12À la fin de l’année 1950, à la suite des combats de la RC 4 et du désastre de Cao Bang, le Viêt-minh édifie, dans le district de Trung Khanh [16], le camp no 1 (également désigné sous les nos 112 et 121), réservé aux officiers prisonniers. Dans un premier temps, un peu moins d’une centaine d’entre eux y sont installés en compagnie d’une vingtaine d’adjudants et d’adjudants-chefs. Ce sont ces hommes, en plus de quelques autres, faits prisonniers les années suivantes et succédant à ceux morts entre-temps, qui vont être soumis à un véritable endoctrinement politique dans le but d’ébranler leurs consciences, par l’emploi de trois techniques fondamentales : agitation, propagande, organisation [17].
13Bien que l’exemple du camp no 1 soit particulièrement représentatif, de telles pratiques se retrouvent dans la plupart des autres camps d’officiers, en particulier au camp 113 – baptisé « le mouroir » [18] – où officiait un commissaire politique français, Georges Boudarel [19].
14Le processus mis au point comporte, selon les études et les témoignages, trois, quatre ou cinq phases.
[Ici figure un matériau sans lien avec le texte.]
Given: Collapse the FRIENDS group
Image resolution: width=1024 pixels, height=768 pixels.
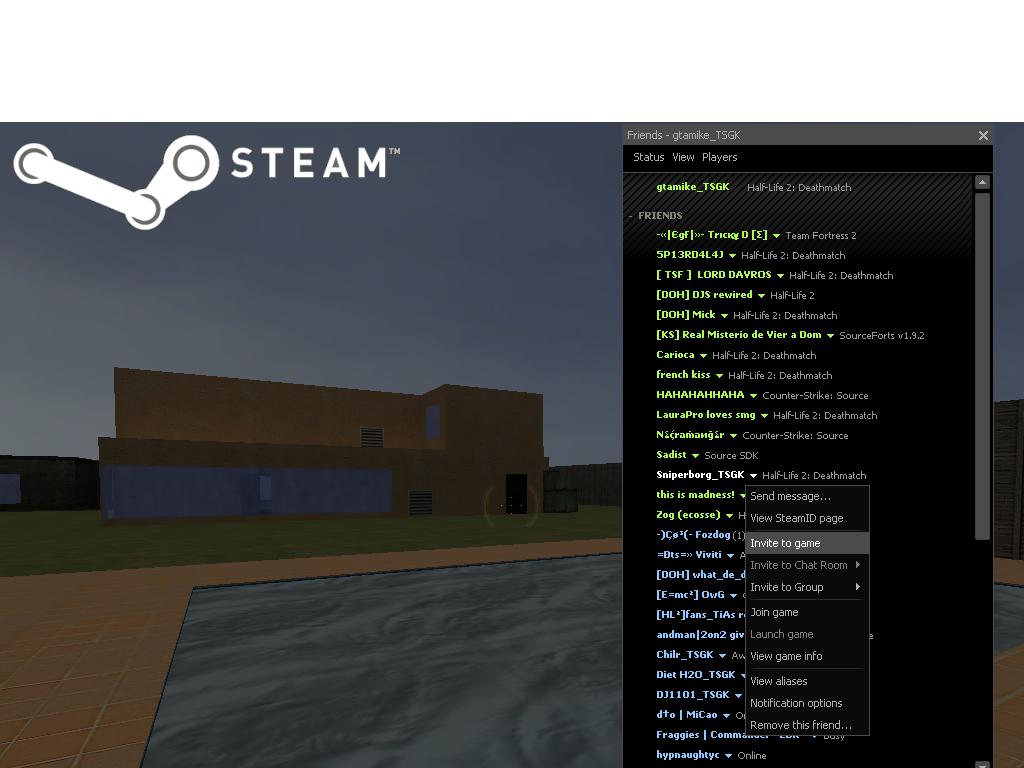Looking at the screenshot, I should [632, 216].
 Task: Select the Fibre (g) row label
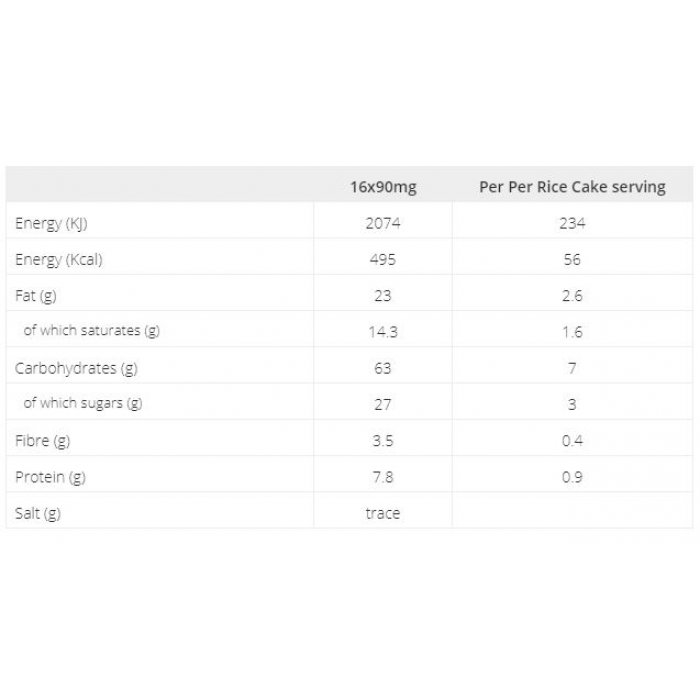click(42, 441)
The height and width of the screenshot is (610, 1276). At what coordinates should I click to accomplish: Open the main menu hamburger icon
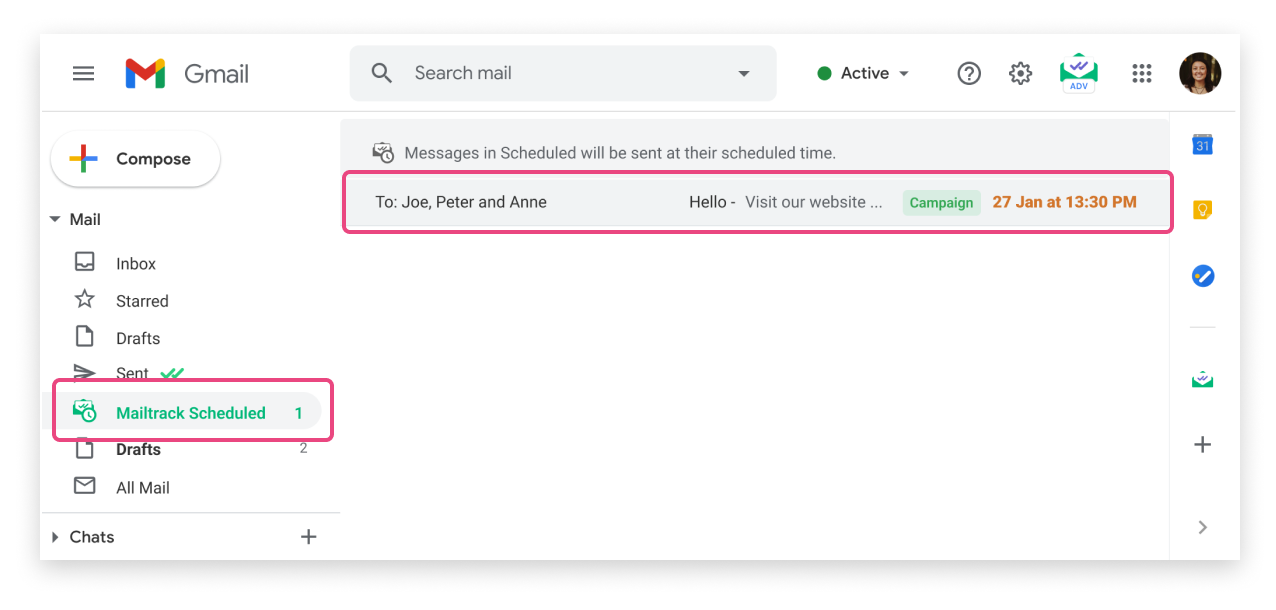(84, 73)
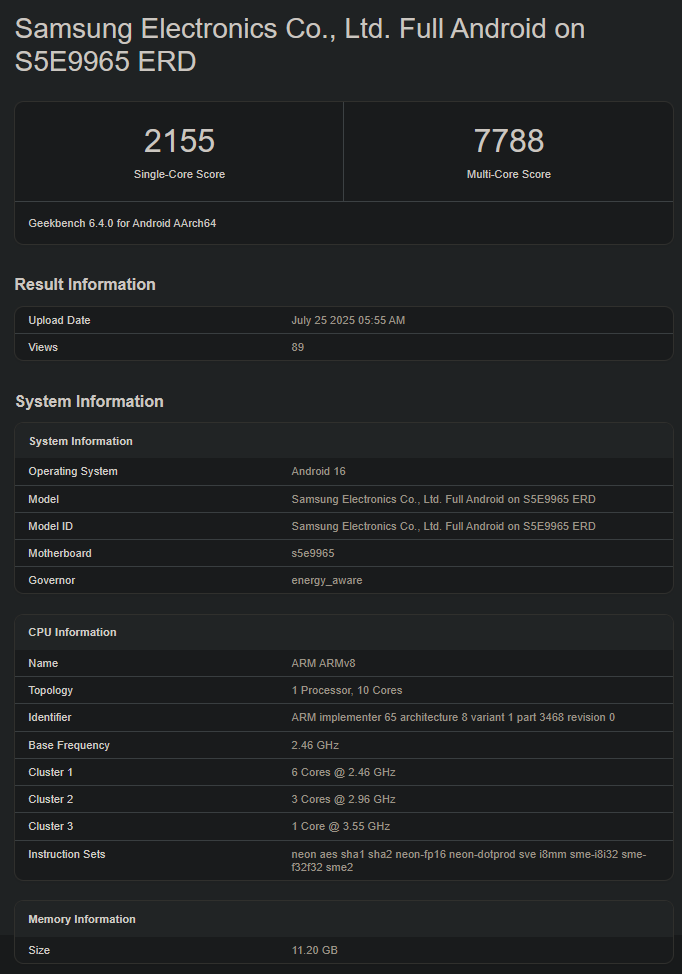Screen dimensions: 682x974
Task: Click the 2155 single-core score
Action: pyautogui.click(x=179, y=141)
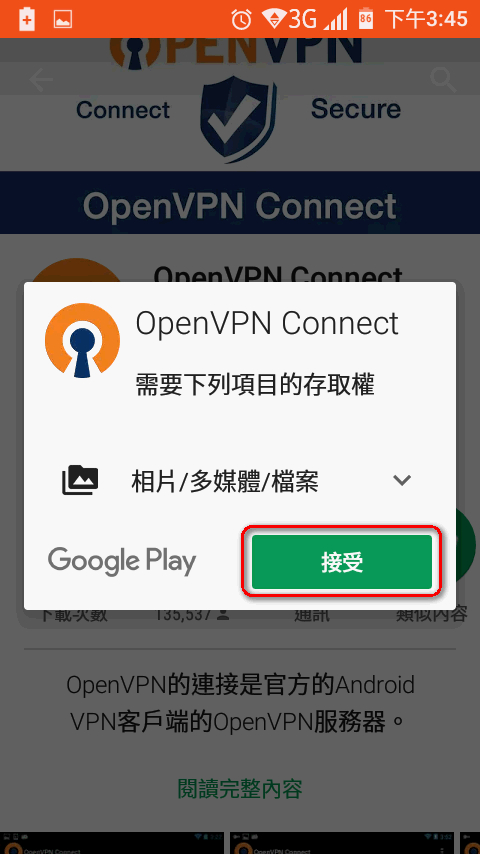Tap the battery saver icon in status bar
480x854 pixels.
tap(26, 20)
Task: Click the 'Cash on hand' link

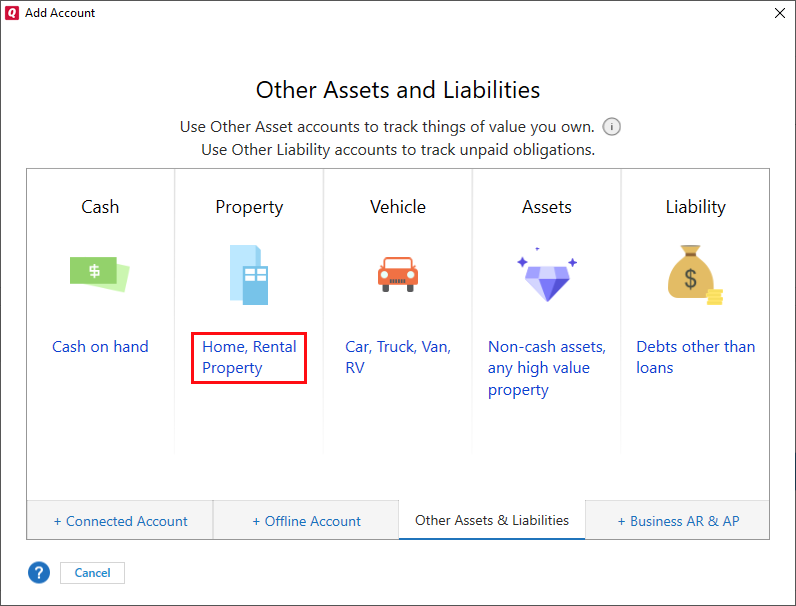Action: click(100, 347)
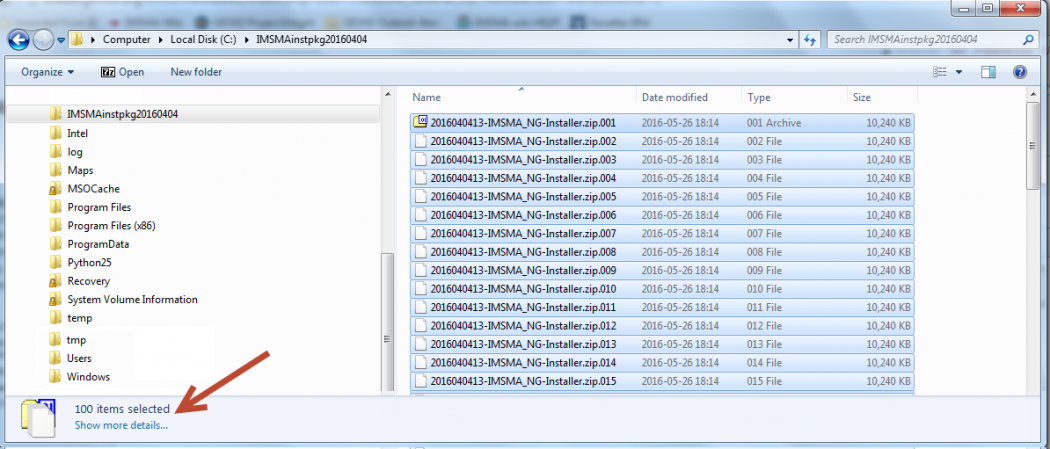
Task: Click the Show more details link
Action: pos(121,425)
Ainsi, dans un article publié il y a une dizaine d’années, le médecin en chef Jean-Louis Rondy le « décompose en trois parties » :
15— la mise en condition ;
16— la catéchisation ;
18Ce schéma synthétique se retrouve également dans l’important ouvrage sur la propagande publié en 1962 par Jacques Ellul [21]. Toutefois, l’auteur qui, sans aucun doute, s’attache le plus minutieusement et méthodiquement possible à démonter le mécanisme psychologique d’endoctrinement des officiers français dans les camps viêt-minh reste le capitaine Alain de Braquilanges. Ce dernier, libéré fin 1954 du camp no 1, expose deux ans plus tard son schéma des cinq phases [22] :
19— la mise en condition ou « lavage de cerveau », précédé d’une période de « retraite préparatoire » (isolement moral et intellectuel) ou de « mise à plat... qui est bien plus morale que physique » ;
20— le travail d’explication qui aboutit à l’abrutissement de l’individu grâce à la création de réflexes conditionnés ;
21— la compromission, notamment par la signature de manifestes ;
22— la création d’une conscience collective ;
23— la délation et l’espoir.
24Ce schéma en cinq phases tend même à s’imposer comme le modèle incontournable puisque le capitaine Prestat, en fonction au Service historique de l’armée, le reprend point par point en 1955 [23], puis en mars 1956, dans le cadre d’une conférence [24] particulièrement intéressante puisque son auteur s’attache à y rechercher une modélisation théorique intégrant les expériences chinoises, coréennes [25] et viêt-minh et aboutissant aux deux courbes ci-dessous (en abscisses, la capacité de résistance psycho-physique des individus et en ordonnées, les effectifs) :
25Sur l’ensemble des prisonniers, Prestat distingue deux tendances minoritaires – les « durs » (D) qui continuent à lutter contre la pression ennemie, et les « mous » (M), prêts à accepter la collaboration – qui vont faire éclater l’unité du groupe central (C) et sur lesquels l’ennemi va chercher à exercer son influence. Très rapidement, les « mous », par leur attitude de compromission, vont obtenir, pour eux-mêmes et leurs camarades (C), une amélioration des conditions de vie, tandis que les « durs » vont être isolés, puis progressivement éliminés. Dans le même temps, la capacité de résistance morale s’effondre tandis que le camp des « mous » tend à se renforcer.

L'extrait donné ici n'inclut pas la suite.